This study explored the changes in protein expression between four disease groups where patients were either controls (tested negative for COVID-19 using PCR) or had mild, severe or critical symptoms of COVID-19. In addition, longitudinal data were available where patients had blood drawn at two different time points after the onset of disease symptoms. In total nine DE analysis were performed ("control vs mild", "control vs severe", "control vs critical", "mild vs severe", "mild vs critical", "severe vs critical", "control vs case", "mild group longitudinal" and "critical group longitudinal") to identify proteins significantly perturbed between various disease groups and within groups across time. Furthermore, the results have been made readily available in an interactive web-based R Shiny application (https://phidatalab-shiny.rosalind.kcl.ac.uk/COVID19/), allowing researchers to swiftly visualize and further investigate the expression changes of specific proteins in COVID-19 patients.

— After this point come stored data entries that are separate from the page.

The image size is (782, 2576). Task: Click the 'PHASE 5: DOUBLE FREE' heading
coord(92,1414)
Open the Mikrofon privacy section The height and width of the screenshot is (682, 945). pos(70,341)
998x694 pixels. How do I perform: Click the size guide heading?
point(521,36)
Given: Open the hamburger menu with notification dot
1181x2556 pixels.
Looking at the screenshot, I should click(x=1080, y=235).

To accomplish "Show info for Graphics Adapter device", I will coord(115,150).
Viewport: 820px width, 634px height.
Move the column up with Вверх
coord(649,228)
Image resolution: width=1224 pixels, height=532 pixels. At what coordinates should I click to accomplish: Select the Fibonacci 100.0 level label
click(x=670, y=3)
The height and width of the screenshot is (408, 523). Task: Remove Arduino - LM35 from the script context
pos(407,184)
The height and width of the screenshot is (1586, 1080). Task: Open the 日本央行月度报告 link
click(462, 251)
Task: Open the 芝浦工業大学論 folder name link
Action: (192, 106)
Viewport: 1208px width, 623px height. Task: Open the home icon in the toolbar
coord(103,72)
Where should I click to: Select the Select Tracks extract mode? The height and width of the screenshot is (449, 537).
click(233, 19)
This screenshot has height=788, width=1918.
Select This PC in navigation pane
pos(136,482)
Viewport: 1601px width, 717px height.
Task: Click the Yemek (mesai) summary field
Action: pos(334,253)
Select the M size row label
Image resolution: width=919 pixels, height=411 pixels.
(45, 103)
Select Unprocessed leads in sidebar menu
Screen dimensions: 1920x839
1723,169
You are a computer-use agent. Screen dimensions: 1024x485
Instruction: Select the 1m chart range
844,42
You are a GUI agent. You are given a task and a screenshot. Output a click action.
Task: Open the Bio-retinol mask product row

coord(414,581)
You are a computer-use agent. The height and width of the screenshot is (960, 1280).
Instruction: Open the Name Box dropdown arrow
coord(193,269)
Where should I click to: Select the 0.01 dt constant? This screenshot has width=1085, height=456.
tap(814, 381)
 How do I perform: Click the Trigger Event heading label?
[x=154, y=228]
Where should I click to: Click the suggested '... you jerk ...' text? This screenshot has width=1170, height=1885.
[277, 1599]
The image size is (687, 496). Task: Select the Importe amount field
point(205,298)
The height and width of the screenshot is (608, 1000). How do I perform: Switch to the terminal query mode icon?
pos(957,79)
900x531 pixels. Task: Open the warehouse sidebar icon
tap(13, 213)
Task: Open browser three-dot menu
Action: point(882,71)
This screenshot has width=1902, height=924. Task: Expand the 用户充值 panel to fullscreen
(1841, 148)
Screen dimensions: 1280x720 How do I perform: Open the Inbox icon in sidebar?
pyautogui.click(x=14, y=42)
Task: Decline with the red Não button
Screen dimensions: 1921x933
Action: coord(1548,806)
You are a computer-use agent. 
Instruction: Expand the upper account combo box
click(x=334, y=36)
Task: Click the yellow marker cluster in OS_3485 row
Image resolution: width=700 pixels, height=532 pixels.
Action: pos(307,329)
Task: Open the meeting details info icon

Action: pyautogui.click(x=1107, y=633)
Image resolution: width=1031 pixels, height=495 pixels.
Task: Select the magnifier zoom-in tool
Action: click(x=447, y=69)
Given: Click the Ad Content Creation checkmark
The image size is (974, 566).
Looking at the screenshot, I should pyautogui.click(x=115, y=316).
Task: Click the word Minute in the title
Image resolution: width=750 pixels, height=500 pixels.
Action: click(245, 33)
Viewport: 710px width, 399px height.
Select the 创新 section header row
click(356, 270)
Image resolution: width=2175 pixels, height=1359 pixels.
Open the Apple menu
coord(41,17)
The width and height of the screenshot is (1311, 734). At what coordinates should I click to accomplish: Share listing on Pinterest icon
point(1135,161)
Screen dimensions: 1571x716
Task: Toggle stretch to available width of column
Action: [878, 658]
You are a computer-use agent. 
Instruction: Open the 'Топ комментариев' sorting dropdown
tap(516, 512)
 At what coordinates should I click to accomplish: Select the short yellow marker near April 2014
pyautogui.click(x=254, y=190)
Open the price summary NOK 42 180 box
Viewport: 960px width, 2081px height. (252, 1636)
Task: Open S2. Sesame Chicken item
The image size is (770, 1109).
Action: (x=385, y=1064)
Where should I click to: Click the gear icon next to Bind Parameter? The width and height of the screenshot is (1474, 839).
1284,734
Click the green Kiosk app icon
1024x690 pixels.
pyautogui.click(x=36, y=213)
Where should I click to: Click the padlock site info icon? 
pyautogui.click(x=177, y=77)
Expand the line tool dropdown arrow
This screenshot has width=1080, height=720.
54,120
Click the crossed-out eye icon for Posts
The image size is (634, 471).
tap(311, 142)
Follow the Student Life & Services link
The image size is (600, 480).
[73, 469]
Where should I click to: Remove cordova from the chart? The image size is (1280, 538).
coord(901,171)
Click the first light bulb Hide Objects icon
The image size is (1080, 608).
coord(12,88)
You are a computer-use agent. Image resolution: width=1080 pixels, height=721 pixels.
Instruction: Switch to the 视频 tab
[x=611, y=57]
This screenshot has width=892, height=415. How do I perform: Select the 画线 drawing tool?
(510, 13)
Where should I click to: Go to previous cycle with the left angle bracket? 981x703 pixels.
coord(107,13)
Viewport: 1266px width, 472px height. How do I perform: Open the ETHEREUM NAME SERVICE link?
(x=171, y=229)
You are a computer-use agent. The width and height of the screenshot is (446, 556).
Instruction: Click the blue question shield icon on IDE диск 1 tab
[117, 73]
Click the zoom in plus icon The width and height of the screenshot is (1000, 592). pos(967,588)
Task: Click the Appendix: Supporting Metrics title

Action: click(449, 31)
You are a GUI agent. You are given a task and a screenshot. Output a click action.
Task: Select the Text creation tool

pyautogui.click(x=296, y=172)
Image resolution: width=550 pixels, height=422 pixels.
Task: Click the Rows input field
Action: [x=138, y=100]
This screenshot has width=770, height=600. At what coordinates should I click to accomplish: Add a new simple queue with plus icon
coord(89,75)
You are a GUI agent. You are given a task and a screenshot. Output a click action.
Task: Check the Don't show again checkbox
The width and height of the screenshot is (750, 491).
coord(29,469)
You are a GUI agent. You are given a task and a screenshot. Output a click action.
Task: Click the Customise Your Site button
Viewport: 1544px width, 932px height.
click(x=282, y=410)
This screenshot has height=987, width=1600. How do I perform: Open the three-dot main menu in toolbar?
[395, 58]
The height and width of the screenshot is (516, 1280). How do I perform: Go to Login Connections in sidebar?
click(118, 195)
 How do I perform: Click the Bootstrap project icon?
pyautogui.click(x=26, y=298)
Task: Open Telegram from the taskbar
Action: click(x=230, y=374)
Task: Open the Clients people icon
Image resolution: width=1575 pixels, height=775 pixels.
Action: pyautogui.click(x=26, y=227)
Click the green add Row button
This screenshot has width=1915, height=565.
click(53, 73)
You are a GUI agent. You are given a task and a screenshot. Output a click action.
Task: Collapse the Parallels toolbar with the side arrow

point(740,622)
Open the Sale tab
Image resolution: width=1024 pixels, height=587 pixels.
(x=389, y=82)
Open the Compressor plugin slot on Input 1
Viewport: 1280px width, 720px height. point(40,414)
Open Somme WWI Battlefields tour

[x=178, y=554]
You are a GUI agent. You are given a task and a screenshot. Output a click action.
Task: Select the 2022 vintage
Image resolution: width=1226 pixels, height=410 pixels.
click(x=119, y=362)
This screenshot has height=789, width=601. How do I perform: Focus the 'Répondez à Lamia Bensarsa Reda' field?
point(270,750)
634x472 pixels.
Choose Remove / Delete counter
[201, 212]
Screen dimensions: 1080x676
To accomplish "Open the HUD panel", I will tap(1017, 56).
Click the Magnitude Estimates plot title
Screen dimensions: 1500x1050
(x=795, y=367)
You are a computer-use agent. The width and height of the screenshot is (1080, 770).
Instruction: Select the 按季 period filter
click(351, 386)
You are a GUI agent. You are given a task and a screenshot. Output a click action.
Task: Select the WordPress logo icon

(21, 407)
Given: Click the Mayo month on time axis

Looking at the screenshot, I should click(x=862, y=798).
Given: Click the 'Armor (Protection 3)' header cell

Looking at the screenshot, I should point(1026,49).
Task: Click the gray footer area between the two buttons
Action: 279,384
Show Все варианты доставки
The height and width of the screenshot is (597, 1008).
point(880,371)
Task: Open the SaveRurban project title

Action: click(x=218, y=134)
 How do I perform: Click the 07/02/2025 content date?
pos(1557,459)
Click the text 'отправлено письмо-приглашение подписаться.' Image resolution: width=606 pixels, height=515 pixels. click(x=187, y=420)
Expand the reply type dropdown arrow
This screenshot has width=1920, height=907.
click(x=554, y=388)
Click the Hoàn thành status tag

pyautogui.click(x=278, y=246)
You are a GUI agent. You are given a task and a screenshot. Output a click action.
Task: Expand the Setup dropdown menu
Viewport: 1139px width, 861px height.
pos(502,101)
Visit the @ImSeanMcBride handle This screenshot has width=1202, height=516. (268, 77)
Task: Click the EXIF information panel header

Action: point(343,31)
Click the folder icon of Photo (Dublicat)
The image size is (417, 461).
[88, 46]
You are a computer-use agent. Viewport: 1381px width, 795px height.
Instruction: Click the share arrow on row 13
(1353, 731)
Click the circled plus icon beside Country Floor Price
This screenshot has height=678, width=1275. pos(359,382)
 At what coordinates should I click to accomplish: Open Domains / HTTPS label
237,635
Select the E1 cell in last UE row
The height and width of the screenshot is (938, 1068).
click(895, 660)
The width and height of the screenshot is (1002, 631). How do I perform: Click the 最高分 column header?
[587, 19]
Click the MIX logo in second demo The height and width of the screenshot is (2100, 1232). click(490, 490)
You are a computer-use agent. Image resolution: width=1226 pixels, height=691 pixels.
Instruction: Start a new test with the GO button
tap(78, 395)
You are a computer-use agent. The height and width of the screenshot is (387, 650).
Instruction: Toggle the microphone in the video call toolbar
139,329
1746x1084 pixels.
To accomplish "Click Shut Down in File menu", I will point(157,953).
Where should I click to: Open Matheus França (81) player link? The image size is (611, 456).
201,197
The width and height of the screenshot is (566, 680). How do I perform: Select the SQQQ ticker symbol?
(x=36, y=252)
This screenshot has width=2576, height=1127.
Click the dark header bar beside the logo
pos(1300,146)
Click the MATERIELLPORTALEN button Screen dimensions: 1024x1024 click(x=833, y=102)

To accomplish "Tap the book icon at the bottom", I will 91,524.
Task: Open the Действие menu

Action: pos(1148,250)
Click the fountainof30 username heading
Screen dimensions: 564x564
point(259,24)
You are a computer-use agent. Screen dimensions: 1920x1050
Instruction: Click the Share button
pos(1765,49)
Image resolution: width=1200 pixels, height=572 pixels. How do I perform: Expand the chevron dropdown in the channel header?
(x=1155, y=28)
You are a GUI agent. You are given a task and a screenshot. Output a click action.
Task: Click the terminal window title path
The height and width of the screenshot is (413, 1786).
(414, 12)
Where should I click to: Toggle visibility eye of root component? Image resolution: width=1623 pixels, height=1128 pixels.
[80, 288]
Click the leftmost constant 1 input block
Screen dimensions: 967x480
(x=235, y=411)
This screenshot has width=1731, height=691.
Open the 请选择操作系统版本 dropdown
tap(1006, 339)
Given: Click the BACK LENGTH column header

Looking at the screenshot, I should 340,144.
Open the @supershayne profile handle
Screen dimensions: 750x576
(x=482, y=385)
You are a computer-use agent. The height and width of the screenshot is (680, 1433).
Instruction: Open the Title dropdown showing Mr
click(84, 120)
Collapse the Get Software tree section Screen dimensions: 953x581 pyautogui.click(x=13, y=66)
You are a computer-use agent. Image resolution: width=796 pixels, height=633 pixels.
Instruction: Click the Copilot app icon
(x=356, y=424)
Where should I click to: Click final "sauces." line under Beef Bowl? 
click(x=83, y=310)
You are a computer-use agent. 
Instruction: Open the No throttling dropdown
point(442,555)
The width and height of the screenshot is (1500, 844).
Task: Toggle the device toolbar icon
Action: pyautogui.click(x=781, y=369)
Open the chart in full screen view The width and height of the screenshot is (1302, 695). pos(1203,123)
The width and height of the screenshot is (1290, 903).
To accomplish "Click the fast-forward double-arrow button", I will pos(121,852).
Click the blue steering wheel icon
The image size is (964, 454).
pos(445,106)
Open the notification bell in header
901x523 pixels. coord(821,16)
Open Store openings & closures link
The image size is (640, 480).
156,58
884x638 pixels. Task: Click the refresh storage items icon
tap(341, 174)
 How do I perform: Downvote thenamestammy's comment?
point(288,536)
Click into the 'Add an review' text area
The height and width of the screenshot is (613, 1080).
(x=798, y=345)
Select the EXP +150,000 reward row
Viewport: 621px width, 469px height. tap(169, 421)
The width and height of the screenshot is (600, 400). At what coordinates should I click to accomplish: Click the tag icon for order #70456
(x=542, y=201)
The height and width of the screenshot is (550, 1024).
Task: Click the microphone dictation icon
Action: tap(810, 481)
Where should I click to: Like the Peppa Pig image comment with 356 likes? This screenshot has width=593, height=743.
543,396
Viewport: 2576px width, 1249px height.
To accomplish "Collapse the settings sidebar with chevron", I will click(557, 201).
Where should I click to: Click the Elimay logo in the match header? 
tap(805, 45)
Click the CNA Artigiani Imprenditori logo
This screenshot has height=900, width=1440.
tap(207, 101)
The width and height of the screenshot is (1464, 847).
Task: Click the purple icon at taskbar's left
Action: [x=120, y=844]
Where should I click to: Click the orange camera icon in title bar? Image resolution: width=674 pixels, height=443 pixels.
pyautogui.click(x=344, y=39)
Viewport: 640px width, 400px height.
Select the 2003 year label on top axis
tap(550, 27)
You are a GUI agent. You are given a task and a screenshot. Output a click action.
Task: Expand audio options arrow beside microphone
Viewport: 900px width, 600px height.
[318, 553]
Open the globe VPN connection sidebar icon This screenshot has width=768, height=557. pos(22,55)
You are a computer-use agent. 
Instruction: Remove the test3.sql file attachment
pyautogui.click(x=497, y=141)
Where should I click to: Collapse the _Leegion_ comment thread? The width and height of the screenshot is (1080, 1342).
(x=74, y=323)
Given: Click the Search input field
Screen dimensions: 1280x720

Biomarkers for COVID-19 infection

The three different symptom severity groups (mild, severe and critical) were merged to create a “case” group and were compared to the control group to identify common differentially expressed proteins in COVID-19. A total of 269 proteins were identified as significantly differentially expressed, of which 120 are up-regulated, and 149 are down-regulated in COVID-19 cases. Notably, over 75% of proteins measured in this study are significantly perturbed in COVID-19 cases compared to COVID-19 negative controls of similar age groups. Neurofibromin 2 (NF2) was identified as the most perturbed protein in this study and regardless of disease severity, was significantly down-regulated in all COVID-19 patients (Fig. 1). This protein was not perturbed according to the longitudinal analysis, and therefore, it is not regarded as associated with the duration of disease. The NF2 protein, or better known as the Merlin protein (moesin-ezrin-radixin-like protein), functions as a tumour suppressor through impacting mechanisms related to proliferation, apoptosis, survival, motility, adhesion, and invasion9,10. The Merlin protein also activates anti-mitogenic signalling at tight-junctions; hence, an inactivation of Merlin causes uncontrolled mitogenic signalling and tumorigenesis11.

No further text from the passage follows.